→ What the task asks
Lay out these lines as a Markdown table with a Num column for the row number and a Line column for the line itself, leaving out any blank lines.

→ Dataset extract
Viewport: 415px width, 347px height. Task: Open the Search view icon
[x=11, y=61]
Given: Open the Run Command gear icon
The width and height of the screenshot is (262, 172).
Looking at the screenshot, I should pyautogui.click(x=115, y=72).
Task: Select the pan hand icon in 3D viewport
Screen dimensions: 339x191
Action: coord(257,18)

→ The reply
| Num | Line |
|---|---|
| 1 | Viewport: 415px width, 347px height. Task: Open the Search view icon |
| 2 | [x=11, y=61] |
| 3 | Given: Open the Run Command gear icon |
| 4 | The width and height of the screenshot is (262, 172). |
| 5 | Looking at the screenshot, I should pyautogui.click(x=115, y=72). |
| 6 | Task: Select the pan hand icon in 3D viewport |
| 7 | Screen dimensions: 339x191 |
| 8 | Action: coord(257,18) |